### PROBLEM TO SOLVE
Present the following entries again, word for word and in full.

Stored items:
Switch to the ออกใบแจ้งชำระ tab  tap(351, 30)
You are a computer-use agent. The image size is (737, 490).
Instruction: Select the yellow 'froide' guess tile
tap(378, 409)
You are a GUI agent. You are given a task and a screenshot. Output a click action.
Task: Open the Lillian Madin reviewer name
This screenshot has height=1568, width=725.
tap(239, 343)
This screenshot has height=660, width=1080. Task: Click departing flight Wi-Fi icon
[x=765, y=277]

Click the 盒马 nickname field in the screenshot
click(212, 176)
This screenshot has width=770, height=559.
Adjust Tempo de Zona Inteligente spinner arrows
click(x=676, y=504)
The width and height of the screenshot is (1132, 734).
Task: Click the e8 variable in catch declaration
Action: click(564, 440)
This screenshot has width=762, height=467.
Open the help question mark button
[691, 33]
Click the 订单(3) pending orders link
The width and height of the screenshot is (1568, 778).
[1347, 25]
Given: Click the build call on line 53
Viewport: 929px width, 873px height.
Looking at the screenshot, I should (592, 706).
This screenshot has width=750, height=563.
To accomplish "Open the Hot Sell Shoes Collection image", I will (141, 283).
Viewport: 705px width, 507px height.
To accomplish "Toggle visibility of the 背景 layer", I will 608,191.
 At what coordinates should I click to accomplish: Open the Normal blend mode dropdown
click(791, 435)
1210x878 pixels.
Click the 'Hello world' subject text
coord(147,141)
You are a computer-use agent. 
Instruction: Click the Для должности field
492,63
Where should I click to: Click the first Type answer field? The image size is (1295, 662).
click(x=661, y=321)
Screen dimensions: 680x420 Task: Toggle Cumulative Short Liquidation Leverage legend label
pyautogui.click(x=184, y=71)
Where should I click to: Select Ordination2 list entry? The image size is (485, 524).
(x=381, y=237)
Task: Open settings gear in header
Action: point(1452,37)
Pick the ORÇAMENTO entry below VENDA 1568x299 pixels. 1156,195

### EXERCISE SOLUTION
Switch to the ออกใบแจ้งชำระ tab  tap(351, 30)
You are a computer-use agent. The image size is (737, 490).
Instruction: Select the yellow 'froide' guess tile
tap(378, 409)
You are a GUI agent. You are given a task and a screenshot. Output a click action.
Task: Open the Lillian Madin reviewer name
This screenshot has height=1568, width=725.
tap(239, 343)
This screenshot has height=660, width=1080. Task: Click departing flight Wi-Fi icon
[x=765, y=277]

Click the 盒马 nickname field in the screenshot
click(212, 176)
This screenshot has width=770, height=559.
Adjust Tempo de Zona Inteligente spinner arrows
click(x=676, y=504)
The width and height of the screenshot is (1132, 734).
Task: Click the e8 variable in catch declaration
Action: click(564, 440)
This screenshot has width=762, height=467.
Open the help question mark button
[691, 33]
Click the 订单(3) pending orders link
The width and height of the screenshot is (1568, 778).
[1347, 25]
Given: Click the build call on line 53
Viewport: 929px width, 873px height.
Looking at the screenshot, I should (592, 706).
This screenshot has width=750, height=563.
To accomplish "Open the Hot Sell Shoes Collection image", I will (141, 283).
Viewport: 705px width, 507px height.
To accomplish "Toggle visibility of the 背景 layer", I will 608,191.
 At what coordinates should I click to accomplish: Open the Normal blend mode dropdown
click(791, 435)
1210x878 pixels.
Click the 'Hello world' subject text
coord(147,141)
You are a computer-use agent. 
Instruction: Click the Для должности field
492,63
Where should I click to: Click the first Type answer field? The image size is (1295, 662).
click(x=661, y=321)
Screen dimensions: 680x420 Task: Toggle Cumulative Short Liquidation Leverage legend label
pyautogui.click(x=184, y=71)
Where should I click to: Select Ordination2 list entry? The image size is (485, 524).
(x=381, y=237)
Task: Open settings gear in header
Action: point(1452,37)
Pick the ORÇAMENTO entry below VENDA 1568x299 pixels. 1156,195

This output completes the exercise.